Toute personne physique ou morale exerçant une activité professionnelle sur l’un de ces territoires quel que soit sa nationalité est soumise aux normes édictées par l’Union et à ses traités constitutifs. L’espace en cause est d’abord le territoire terrestre, mais il s’agit aussi de tous les domaines soumis à la compétence de l’Etat.
Dans l’arrêt Kramer du 14 juillet 1976, la cour de justice des communautés européennes a estimé que l’UE pouvait règlementer la pêche en haute mer dans la mesure où les Etats disposent de cette compétence en vertu du droit international.
Les exceptions :
*Les traités ne s’appliquent pas aux îles Féroé ni au Groenland : relèvent tous deux de la souveraineté du Danemark
*Sont également exclus les zones de souveraineté britannique à Chypre.
*Il en va de même des territoires d’Outre-mer dont la liste est annexée dans TFUE. (Mayotte, St Pierre et Miquelon, la Nouvelle Calédonie, la Polynésie française, etc.).
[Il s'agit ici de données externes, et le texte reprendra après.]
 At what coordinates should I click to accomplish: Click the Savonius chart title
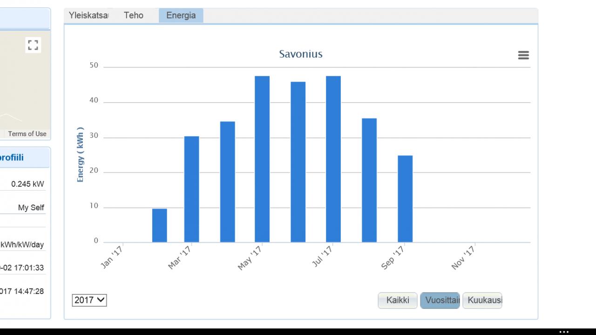click(301, 54)
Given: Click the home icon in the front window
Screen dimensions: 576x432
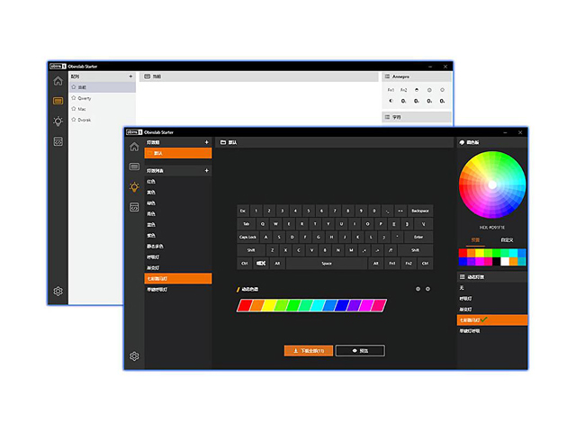Looking at the screenshot, I should coord(134,147).
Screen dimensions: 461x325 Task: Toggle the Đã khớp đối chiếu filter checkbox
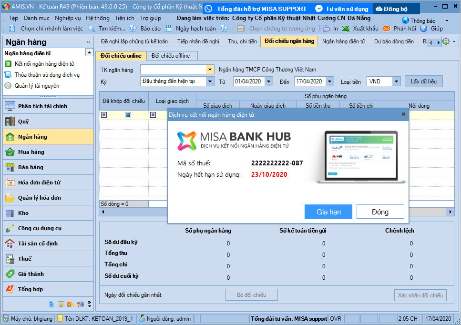tap(104, 115)
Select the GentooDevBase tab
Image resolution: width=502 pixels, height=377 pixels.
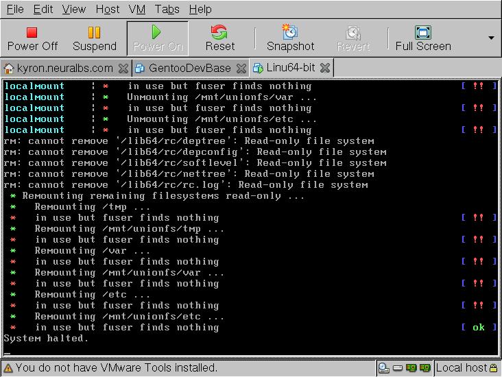(x=184, y=68)
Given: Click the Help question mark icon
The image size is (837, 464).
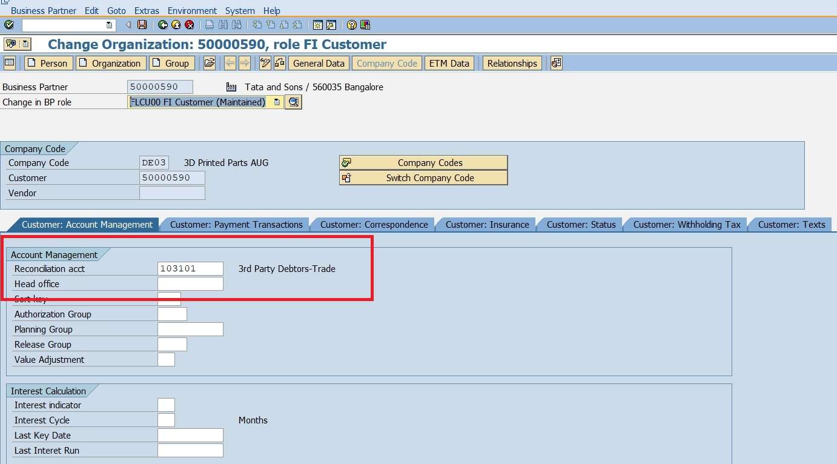Looking at the screenshot, I should point(351,25).
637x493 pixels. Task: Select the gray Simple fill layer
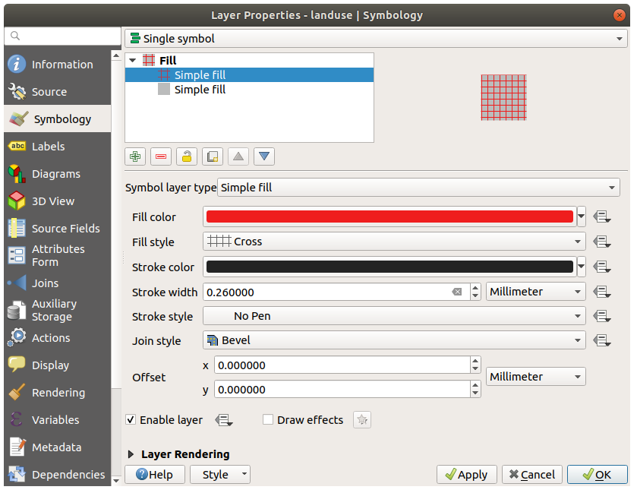click(200, 90)
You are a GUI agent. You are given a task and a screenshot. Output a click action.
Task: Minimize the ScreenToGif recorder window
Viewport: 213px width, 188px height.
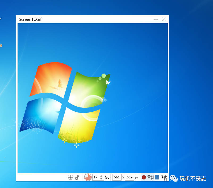point(156,19)
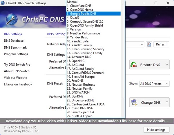Click the Visit our Website link
Viewport: 174px width, 135px height.
15,78
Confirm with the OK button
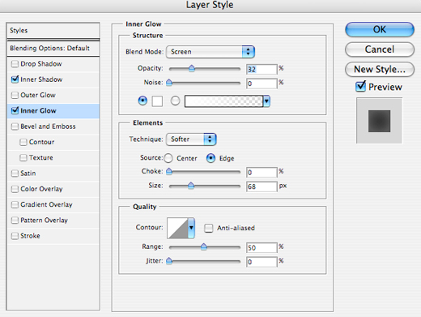The width and height of the screenshot is (421, 317). click(x=380, y=29)
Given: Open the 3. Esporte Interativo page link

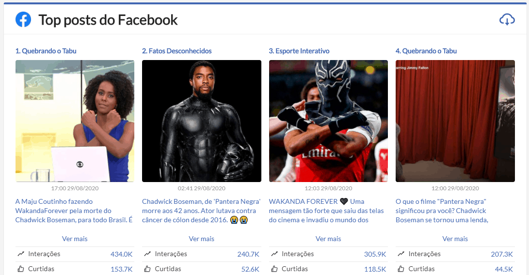Looking at the screenshot, I should click(x=299, y=51).
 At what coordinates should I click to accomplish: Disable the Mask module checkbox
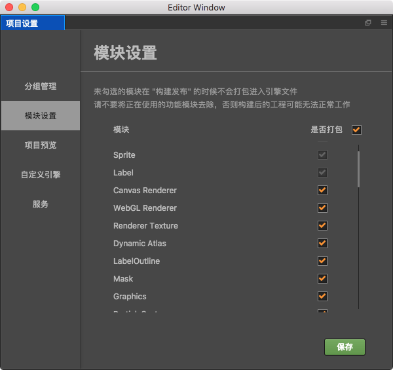click(322, 278)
Les territoires d’Outre-mer sont soumis à un régime spécial d’association qui touche aux échanges commerciaux, aux investissements, ou encore au droit d’établissement.
L’application du droit de l’Union sur ces territoires d’Outre-mer n’est que partiel, en revanche les départements d’Outre-mer que sont la Guyane, la Réunion, la Martinique et la Guadeloupe relèvent bien du champ territorial d’application des traités.